Write out every line of the material below again, but scale each coordinate in the answers by 1.95 and round it to a whole number, with halves going up. Leave the pictures out.

^^^^^^^^

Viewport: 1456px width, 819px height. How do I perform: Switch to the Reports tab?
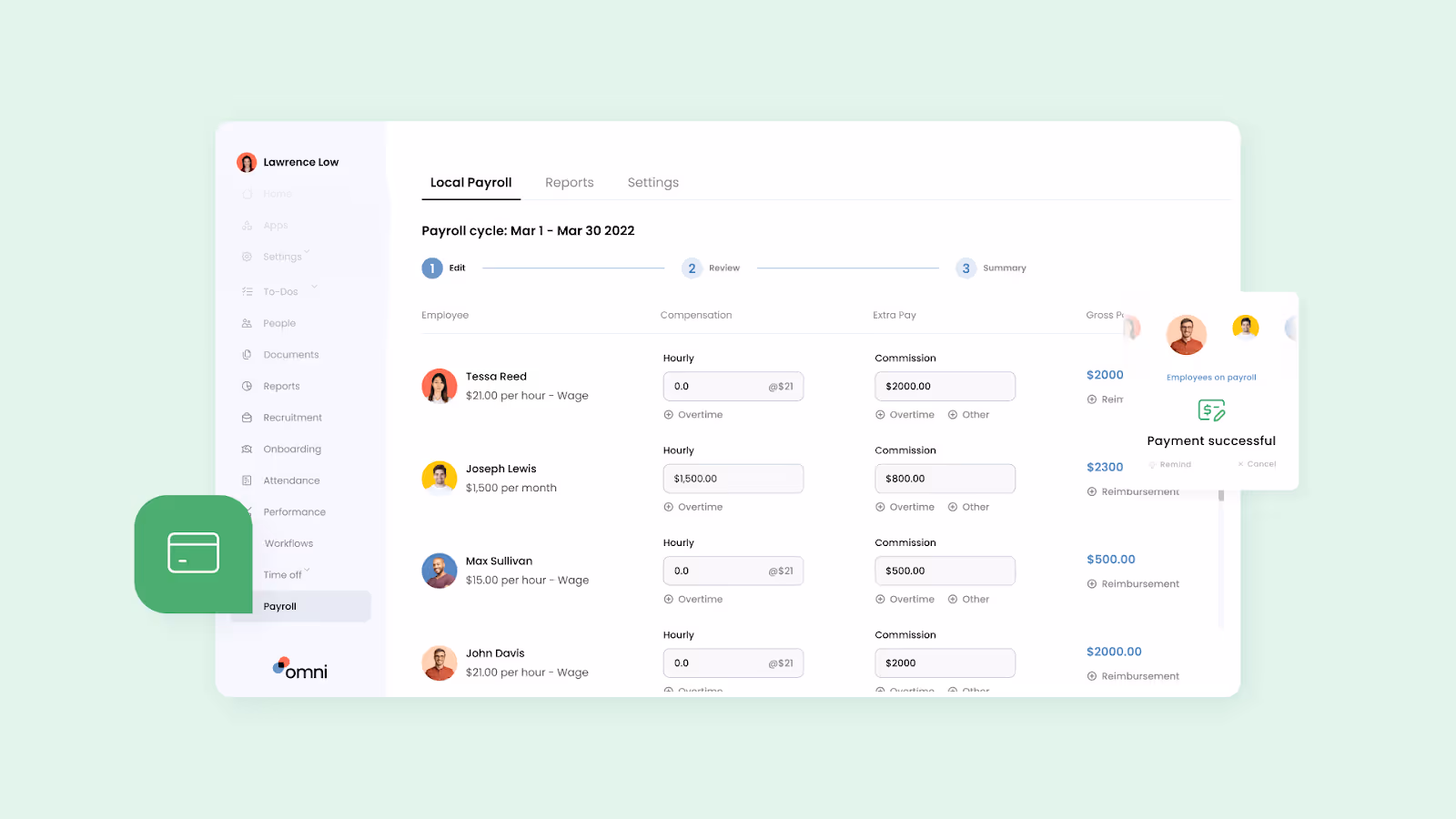[x=569, y=182]
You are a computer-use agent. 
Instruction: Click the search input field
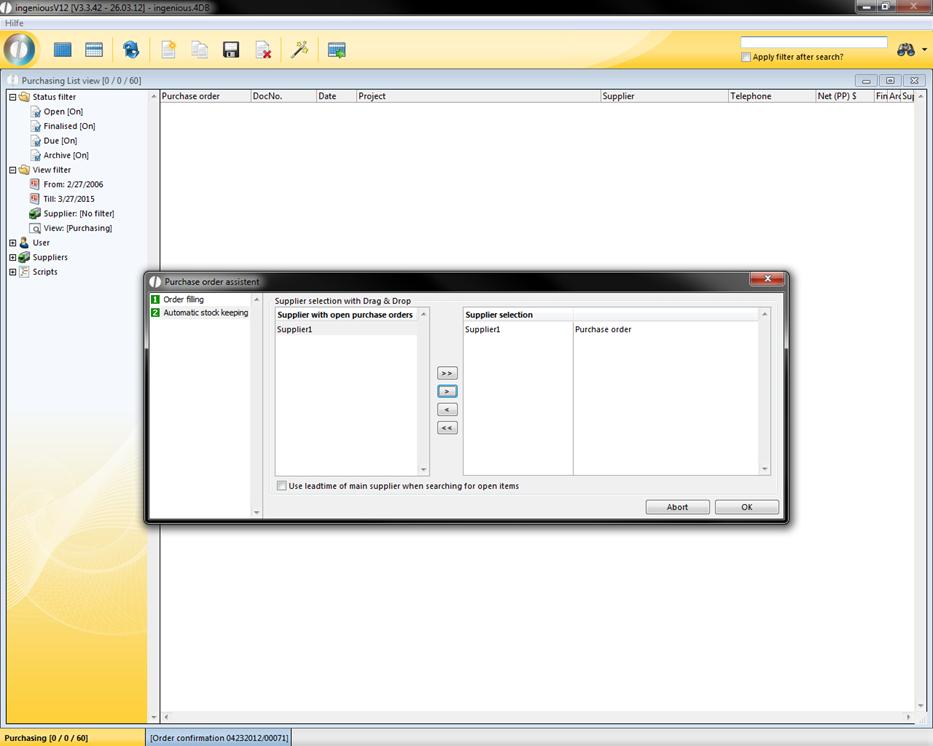(813, 43)
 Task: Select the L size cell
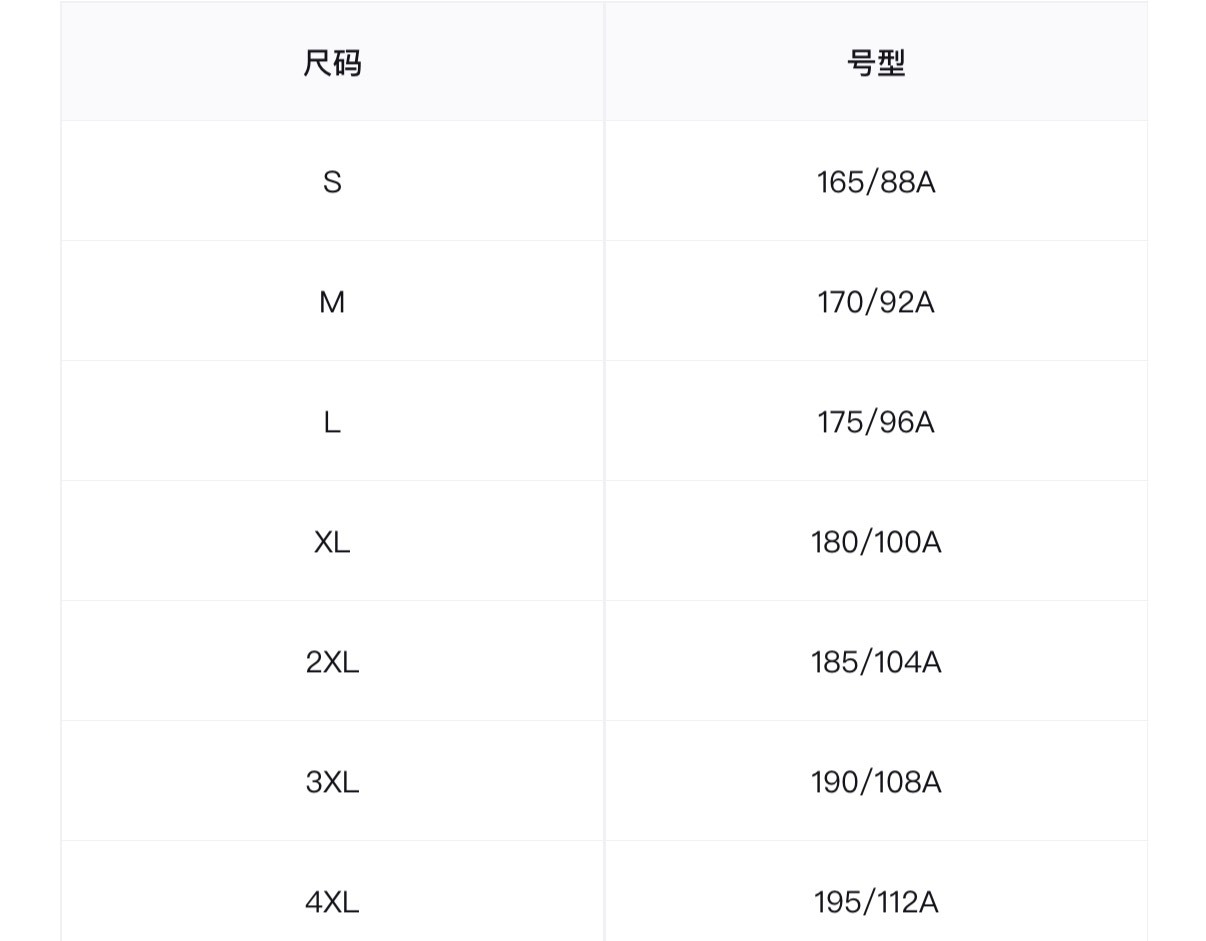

^^^^^^^^

• Response to this task:
Viewport: 1456px width, 819px height. How do I perform: Switch to the Reports tab?
[x=1110, y=355]
You are a computer-use agent. 
Instruction: Click the search input field
(1585, 84)
 Task: Select the L size cell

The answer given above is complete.